Source excerpt:
Final Fantasy VII Myth & Materia: “That Stupid Laugh”
8 min readLanguage is the house of being. In its home human beings dwell. Those who think and those who create with words are the guardians of this home. Their guardianship accomplishes the manifestation of being insofar as they bring this manifestation to language and preserve it in language through their saying. Thinking does not become action only because some effect issues from it or because it is applied. Thinking acts insofar as it thinks. Such action is presumably the simplest and at the same time the highest because it concerns the relation of being to humans. -Heidegger, Letter on “Humanism”
Our time in Junon concludes with a narrowly-avoided beatdown by a high-ranking Shinra official named for a complicated 20th-century philosopher.
Gya haa ha!

Requirements: Translate this sentence from the Final Fantasy VII excerpt into Spanish: "Thinking acts insofar as it thinks." Rely only on the Final Fantasy VII excerpt above.

Information provided:

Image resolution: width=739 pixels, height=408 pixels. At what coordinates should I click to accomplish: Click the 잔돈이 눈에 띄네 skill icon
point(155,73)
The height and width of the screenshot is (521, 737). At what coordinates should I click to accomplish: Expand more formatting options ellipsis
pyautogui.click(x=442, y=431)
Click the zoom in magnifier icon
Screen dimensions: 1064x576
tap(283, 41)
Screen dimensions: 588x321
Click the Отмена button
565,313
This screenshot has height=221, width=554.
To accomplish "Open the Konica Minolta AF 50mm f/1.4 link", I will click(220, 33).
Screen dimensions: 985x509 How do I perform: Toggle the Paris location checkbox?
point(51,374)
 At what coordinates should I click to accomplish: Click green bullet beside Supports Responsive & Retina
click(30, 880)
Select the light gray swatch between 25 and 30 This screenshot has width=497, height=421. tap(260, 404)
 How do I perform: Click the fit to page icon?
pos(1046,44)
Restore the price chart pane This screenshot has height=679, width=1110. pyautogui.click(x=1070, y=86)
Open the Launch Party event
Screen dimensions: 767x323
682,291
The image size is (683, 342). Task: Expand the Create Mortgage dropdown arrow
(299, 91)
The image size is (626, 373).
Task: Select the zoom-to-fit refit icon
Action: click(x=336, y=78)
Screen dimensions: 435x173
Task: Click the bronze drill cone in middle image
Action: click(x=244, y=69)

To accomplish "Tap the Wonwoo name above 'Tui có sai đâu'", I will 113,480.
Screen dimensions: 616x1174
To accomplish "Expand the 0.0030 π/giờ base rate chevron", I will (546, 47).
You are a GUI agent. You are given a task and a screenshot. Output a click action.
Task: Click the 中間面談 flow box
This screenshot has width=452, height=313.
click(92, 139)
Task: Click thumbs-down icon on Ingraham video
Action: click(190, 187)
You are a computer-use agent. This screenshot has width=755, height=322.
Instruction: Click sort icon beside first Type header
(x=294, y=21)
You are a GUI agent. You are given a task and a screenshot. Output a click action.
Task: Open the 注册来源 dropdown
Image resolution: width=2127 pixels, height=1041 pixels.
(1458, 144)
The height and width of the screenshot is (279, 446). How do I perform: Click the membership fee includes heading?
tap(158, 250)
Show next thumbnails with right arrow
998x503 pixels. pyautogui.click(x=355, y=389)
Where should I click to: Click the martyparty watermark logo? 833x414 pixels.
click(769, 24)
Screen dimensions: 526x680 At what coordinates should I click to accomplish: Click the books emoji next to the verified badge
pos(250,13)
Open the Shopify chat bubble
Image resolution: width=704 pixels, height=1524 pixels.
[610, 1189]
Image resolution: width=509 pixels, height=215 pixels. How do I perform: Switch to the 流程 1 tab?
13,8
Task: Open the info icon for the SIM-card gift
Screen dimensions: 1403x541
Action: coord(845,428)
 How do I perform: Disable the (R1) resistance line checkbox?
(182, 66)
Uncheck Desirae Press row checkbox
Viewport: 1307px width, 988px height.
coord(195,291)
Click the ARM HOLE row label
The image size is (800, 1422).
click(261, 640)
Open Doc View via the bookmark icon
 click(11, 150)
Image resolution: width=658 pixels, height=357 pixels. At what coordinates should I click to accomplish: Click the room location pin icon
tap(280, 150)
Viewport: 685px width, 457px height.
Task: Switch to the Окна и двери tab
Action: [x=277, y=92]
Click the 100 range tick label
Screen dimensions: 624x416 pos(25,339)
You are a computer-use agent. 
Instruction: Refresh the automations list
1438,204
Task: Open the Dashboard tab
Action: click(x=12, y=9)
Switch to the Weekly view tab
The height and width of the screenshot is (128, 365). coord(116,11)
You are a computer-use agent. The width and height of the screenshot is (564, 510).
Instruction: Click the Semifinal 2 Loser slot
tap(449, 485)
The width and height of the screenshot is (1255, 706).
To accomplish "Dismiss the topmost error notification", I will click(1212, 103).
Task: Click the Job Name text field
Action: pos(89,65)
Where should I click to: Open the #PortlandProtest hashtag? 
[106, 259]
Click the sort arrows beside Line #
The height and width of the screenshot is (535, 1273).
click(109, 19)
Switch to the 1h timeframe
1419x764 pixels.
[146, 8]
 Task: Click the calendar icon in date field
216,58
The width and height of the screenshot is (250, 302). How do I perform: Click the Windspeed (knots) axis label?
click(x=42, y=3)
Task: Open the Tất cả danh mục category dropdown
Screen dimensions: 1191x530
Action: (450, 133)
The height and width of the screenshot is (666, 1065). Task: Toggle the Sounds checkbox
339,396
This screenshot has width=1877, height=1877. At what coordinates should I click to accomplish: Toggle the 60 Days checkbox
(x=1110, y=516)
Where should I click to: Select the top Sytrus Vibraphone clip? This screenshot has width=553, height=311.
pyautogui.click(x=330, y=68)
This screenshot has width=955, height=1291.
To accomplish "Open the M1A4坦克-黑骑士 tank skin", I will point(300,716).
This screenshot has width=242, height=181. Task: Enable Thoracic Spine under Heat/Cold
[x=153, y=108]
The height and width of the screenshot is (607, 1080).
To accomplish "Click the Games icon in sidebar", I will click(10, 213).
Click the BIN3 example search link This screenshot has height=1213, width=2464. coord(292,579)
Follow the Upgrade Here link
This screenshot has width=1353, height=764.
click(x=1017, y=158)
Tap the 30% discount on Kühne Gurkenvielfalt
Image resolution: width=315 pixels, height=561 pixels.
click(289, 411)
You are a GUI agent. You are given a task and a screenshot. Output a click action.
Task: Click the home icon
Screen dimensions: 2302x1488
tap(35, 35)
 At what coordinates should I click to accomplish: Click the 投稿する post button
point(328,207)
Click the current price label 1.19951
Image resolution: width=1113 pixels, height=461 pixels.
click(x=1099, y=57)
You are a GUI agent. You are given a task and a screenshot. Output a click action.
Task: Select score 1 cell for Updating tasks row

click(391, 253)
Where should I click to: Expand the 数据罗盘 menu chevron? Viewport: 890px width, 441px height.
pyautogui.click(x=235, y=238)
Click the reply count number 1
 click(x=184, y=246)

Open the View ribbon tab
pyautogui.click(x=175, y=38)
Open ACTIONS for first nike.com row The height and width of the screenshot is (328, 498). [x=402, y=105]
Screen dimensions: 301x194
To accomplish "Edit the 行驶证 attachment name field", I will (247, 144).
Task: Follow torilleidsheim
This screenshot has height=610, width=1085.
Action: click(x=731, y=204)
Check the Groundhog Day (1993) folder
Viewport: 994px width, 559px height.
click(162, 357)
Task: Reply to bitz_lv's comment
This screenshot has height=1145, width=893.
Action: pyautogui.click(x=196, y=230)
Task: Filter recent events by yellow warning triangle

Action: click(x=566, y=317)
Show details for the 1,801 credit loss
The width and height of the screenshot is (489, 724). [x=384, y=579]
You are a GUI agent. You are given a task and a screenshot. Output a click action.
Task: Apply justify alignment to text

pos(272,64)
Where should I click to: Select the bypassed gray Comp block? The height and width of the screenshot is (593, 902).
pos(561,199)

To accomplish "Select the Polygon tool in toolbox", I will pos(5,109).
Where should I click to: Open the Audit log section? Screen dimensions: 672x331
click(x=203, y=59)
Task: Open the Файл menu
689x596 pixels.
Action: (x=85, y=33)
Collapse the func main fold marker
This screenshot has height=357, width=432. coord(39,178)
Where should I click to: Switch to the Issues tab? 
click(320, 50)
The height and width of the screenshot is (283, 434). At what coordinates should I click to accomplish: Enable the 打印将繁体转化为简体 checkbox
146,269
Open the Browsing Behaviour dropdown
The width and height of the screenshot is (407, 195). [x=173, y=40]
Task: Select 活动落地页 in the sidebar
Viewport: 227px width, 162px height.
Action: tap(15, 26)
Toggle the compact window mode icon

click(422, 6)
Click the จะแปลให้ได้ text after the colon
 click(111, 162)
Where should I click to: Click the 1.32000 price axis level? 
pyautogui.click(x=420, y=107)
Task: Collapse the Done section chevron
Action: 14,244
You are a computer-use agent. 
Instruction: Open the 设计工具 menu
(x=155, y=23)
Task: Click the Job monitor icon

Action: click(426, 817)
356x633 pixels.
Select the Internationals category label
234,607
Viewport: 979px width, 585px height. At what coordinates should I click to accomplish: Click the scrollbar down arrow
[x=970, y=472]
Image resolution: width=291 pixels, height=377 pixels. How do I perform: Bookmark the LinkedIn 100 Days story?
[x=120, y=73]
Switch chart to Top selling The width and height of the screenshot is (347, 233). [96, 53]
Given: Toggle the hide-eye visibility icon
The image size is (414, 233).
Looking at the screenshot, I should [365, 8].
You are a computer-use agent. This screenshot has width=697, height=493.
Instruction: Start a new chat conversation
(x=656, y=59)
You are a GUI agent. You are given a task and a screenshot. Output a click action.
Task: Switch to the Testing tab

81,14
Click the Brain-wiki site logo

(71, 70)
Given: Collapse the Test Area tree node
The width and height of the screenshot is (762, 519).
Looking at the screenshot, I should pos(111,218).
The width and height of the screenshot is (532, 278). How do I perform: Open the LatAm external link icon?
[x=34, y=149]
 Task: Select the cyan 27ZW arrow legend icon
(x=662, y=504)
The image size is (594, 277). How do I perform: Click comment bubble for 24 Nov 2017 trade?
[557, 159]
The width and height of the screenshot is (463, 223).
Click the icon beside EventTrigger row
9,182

The answer: El pensamiento actúa en la medida en que piensa.